# Should tolls on our road be passed to multi generations?



## car (24 Jun 2004)

I had a discussion with a colleague on this.  Does anyone have economic evidence why we shouldnt pass the expense of building roads on to second and third generation if theyre going to be using them too?
My idea is if its going to take 10 years of tolls to pay off a section a road at 1.50 a toll then stretch that out for 30 years and make the toll 50 cent and let another generation take some of the hit.  
I know the figures are simplistic, and that theyre not taking interest into account, but my premise is that the daily toll that I/you pay is reduced by applying the longer term pay off.
For those of you not paying tolls regularly, I figure the argument is that with interest, we'll end up paying tolls for longer to cover the extra, but I pay 3e a day, 5 days a week for 50 weeks of the year, totalling at 750 euro per annum.  It would be a big dent to have this reduced.


----------



## Bah Humbug (25 Jun 2004)

*Roads....*

Look back in time and you will see that major European road building programs have been to support military activities

- Romans

- Nappyblownapart

- Hitler

Our little island escaped all of these and also all just about all the war and strife that went with them

Cant help thinking we wont be so lucky in the future

Oh Yes !

Future generations will indeed be paying for them



Bah !


----------



## Dowee (25 Jun 2004)

*Re: Roads....*

Are the tolled roads ever going to be free to use?
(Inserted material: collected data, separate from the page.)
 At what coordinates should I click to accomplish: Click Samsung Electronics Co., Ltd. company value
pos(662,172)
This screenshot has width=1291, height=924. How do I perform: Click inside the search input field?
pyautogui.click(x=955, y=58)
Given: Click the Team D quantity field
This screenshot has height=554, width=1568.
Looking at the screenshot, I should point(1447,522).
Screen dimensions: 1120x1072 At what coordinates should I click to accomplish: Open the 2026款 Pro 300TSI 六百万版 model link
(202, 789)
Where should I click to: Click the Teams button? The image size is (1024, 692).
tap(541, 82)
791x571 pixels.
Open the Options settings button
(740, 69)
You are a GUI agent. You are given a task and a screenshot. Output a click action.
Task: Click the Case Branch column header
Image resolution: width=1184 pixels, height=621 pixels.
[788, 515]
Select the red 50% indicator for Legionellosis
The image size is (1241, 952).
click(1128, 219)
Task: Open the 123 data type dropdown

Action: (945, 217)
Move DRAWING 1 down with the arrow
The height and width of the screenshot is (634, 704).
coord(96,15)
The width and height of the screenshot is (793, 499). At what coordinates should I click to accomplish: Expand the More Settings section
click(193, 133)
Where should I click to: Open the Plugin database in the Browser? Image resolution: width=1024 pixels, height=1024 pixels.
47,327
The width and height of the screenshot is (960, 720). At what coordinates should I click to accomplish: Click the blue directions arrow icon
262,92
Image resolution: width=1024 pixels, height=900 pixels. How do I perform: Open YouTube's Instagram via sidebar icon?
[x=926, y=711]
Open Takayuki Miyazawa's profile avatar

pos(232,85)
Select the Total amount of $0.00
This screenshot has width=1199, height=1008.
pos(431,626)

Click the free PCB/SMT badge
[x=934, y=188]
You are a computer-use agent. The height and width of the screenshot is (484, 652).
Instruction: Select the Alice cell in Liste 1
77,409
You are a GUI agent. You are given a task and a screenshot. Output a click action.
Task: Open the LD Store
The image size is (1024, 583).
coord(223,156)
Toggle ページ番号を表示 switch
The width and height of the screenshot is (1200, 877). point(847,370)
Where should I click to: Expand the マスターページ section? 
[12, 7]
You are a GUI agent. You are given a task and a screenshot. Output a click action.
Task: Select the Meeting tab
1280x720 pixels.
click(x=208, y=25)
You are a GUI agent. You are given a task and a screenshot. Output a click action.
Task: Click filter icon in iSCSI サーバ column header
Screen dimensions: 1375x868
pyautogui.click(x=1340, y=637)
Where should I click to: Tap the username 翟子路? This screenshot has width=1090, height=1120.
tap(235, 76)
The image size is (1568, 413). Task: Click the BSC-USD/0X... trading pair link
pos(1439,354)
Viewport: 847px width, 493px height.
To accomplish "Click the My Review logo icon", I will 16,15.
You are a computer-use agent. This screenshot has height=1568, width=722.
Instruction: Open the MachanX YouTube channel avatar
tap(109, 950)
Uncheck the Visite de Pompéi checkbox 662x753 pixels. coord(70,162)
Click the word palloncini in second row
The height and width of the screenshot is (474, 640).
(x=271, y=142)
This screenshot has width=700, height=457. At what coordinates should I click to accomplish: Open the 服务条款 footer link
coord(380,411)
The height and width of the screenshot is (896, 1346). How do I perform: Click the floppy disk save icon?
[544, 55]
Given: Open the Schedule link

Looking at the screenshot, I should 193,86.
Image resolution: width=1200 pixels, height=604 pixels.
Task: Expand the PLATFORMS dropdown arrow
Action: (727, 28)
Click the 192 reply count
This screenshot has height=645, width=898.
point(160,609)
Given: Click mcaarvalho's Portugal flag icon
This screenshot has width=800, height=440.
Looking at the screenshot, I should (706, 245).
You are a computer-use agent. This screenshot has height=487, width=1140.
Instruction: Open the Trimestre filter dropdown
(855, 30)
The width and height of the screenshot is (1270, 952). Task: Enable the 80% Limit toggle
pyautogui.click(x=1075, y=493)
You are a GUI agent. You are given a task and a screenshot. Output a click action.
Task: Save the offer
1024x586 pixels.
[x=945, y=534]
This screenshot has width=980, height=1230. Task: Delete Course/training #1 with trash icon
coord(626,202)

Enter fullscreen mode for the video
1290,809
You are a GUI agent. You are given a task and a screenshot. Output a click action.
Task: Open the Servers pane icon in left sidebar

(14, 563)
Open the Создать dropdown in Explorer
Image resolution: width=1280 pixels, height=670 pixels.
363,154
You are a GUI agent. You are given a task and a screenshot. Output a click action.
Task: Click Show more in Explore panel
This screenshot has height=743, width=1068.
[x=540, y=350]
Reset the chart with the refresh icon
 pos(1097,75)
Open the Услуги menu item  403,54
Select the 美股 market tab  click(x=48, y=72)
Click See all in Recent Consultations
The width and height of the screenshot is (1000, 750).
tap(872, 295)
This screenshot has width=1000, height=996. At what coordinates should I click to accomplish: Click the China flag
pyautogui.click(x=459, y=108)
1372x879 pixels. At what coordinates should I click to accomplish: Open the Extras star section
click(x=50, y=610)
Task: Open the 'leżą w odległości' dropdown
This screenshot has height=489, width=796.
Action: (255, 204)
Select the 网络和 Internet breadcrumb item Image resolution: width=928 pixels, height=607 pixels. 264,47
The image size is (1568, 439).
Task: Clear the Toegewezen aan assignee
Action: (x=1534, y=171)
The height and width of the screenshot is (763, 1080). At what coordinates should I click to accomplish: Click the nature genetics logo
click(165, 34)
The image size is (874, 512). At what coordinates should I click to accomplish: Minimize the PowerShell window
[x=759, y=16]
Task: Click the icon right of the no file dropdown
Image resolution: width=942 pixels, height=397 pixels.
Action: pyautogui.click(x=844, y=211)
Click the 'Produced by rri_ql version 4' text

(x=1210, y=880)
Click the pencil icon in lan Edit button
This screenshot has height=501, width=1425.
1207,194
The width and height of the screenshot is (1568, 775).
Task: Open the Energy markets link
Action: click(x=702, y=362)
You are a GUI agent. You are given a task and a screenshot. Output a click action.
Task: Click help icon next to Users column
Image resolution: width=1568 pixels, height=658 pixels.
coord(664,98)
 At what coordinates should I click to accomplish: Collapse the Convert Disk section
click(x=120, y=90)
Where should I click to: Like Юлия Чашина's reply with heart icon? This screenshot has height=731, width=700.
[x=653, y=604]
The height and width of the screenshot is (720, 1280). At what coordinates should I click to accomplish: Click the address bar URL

For example what exactly is the scenario with the M50 bridge, will those toll stations be done away with some day?


----------



## car (25 Jun 2004)

*update on toll road*

I read that the proposed upgrade of the m50 to 3 lanes and the upgrade of the red cow roundabout to a spaghetti junction type system is supposed to push the toll bridge out to 2015.  The article didnt say when the tolls were to be finished without the M50 redevelopment.  
Im resigned to paying for it for life and no politician or economist can tell me different.  (not that they ever would).  Hence my original question/proposal about making the payment for the roads pass on to multi generations and reducing the toll, therefore easing the burden on regular users of the bridge.
I have to pay at least the following to stay on the road

Price of Car
VRT on car
road tax  (to stay on the road)
Tolls (A tax to drive on the road I paid tax for, good one that)
Petrol (to drive the car)
VAT on the petrol 
Licence (so I can drive the car to pay the tax)
Licence renewal
Insurance 
VAT on insurance
NCT
Maintenance
VAT on the maintenance
(Fluffy Dice/"I shot JR"/"My other cars a ferrari" stickers /Dog with nodding head) delete where appropriate and VAT on same.

Dont get me wrong,  I pretty much cant do without all the above so Im not complaining about them, All except the tolls that is....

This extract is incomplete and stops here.